In 2016, Strop is nearly guaranteed to suffer an injury. Over the past four seasons, he has made a staggering 277 appearances (69.25 per year). I haven't performed any advanced injury projection analysis, but the combination of my head and my gut tells me that Strop is going to miss some time in 2016, perhaps something north of half of the season. However, the bullpen is loaded with plus arms -- think Grimm, Hector Rondon, Adam Warren and Trevor Cahill -- and at least a couple will emerge as forces this year, rendering Strop's loss much less damaging.
Strop was even better in the second half of last season than he was in the first half, so there's a solid argument to be made that Strop will actually improve in 2016, taking the closer's job from Rondon in the event of an injury (given his injury-riddled past) and continuing to strike out 10+ batter per nine innings. Here's hoping for continued production from Strop.
9. The Cubs' top draft pick -- No. 104 overall -- will not be a top-15 prospect in the system at this time next year.
It's not quite all ponies and rainbows for the Cubs.
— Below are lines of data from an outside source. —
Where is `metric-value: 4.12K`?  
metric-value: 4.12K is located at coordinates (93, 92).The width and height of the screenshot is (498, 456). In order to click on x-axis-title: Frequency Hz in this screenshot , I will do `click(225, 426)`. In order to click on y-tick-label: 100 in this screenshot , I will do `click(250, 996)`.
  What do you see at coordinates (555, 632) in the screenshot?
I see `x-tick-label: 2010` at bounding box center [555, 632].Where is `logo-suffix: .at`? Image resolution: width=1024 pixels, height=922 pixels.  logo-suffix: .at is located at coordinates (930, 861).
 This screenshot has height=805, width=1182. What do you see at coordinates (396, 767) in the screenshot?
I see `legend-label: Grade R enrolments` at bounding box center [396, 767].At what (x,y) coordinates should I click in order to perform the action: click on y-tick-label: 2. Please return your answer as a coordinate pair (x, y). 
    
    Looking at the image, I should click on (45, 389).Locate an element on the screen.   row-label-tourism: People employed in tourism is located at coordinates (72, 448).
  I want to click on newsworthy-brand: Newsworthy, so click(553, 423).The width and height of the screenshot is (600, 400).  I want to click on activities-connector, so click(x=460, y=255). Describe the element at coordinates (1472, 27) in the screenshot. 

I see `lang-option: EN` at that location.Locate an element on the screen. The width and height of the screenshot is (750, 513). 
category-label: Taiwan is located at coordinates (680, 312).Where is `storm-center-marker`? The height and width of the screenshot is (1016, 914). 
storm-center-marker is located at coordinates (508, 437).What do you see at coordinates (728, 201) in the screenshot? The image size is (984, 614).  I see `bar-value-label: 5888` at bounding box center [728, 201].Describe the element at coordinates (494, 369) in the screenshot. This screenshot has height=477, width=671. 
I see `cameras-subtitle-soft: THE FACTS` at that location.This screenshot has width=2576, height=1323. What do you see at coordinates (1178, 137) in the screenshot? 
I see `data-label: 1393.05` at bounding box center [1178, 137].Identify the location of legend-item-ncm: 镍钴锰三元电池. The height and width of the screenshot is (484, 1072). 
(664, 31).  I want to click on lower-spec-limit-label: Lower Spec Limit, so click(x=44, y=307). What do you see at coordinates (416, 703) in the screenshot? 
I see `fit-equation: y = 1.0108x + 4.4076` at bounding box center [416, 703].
Just mostly.
The impact of this winter's spending spree will be felt most prominently in June when the Cubs largely sit out the interesting portion of the draft. There's a chance that the club will add an impact Cuban prospect like Lazaro Armenteros or Norge Ruiz, but the odds are that this summer's amateur acquisition period will be a less-than-impactful one for the Cubs. Oh well.
10. The Cubs will post a 97-65 record again...but in 2016, that will be the best record in all of baseball.
The juiciest one of all! Look, the 2016 Cubs are loaded, but as I always like to remind my brother, nothing is inevitable. The 2015 Nationals were also loaded: they got an MVP season from Bryce Harper, yet they were nowhere to be found come October.
Winning is hard, even if a team is eminently talented. But the combination of Joe Maddon, hungry young players, and the right veterans will propel the Cubs to the top of the regular season standings. After that, it's anyone's guess (I picked the Cubs to reach the National League Championship Series before falling to the Mets and their stable of aces again...but playoff picks are goofy in baseball).
It's going to be a fun ride getting there. Let's play ball!